Nathan barely glanced over his shoulder. "You will do no such thing," he ordered, his voice dropping at least two octaves and booming through the bar. But, barely a second later, the feminine falsetto returned. "He's with Handsome here, so he's a guest~! Come on, I'll introduce everyone!"
With the situation derailed by Nathan's fabulous attitude—and the new direction enforced by his hidden wells of intimidating power—the men left Kotetsu alone and drifted toward the back, where they dragged together a giant table for a meet-and greet-with the miraculously long-haired man.
Kotetsu found himself alone.
"What… just happened?" Kotetsu asked no one in particular.
But to his surprise, he got a response: "Nathan couldn't stand being upstaged."
Kotetsu jumped at the source of the voice. A young man, a little younger than Barnaby, with light blonde hair and violet eyes, stood behind the bar. As a skinny guy with a pronounced slouch, and with so many more terrifying people in the bar, Kotetsu hadn't even noticed his presence.
"Have you always been there?" Kotetsu pointed between the man and the bar.
"I just stay in the background," he said. "I'm Ivan. If you're going to stay a while, can I get you a drink?"
"A beer?" Kotetsu asked, and Ivan nodded. With a sigh, he sat down on one of the bar stools and massaged his shoulder. Dammit, Kotetsu hated being a human tug-of-war rope. Like, a lot.
Ivan swiftly returned with a frothy tankard.
"Thanks."
"Don't mention it," Ivan said, but he glanced behind Kotetsu at the girly little party that managed to spring up in the back, despite the lack of actual females in the bar. "So, you're taking that guy to Sternbild?"
"Yeah."
"Why, if you don't mind me asking? You two are a very unlikely pair."
Kotetsu drank and scratched his beard. "Blackmail."
"Rough."
"Yeah," Kotetsu drank again. "But you must have it worse, right?

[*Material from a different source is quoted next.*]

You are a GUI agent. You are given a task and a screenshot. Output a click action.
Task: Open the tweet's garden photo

Dealing with this crowd?"
Ivan shrugged. "Not really. If I stay behind the counter and serve quickly, they don't pay attention to me." Ivan busied himself with cleaning a few glasses.
Kotetsu frowned a little bit. Something about the young man's attitude gave him the impression that he didn't quite like that arrangement. He glanced over at Nathan's impromptu meet-and-greet party. "Y'know, there's something odd about Blondie back there," he gestured, and Ivan looked up. "He says he wants to see the lanterns, but he wouldn't stop asking me questions the whole way here."
"What do you mean?"
Kotetsu tapped a finger against his forehead. "If all he cared about was the festival, why would he be so curious about the world?"

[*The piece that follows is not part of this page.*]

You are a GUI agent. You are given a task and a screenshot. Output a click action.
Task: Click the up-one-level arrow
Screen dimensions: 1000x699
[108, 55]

Ivan shrugged again. "What makes you think I know?"
"It's okay. I've got a theory of my own." Kotetsu said. "I think he's trying to find his place. Which makes me wonder, Ivan, is your place here?"
Ivan stared at Kotetsu for a minute, then looked down again. "That's an oddly compassionate thing to say about someone blackmailing you to travel with him."
Kotetsu blinked and laughed a little. "I guess it is."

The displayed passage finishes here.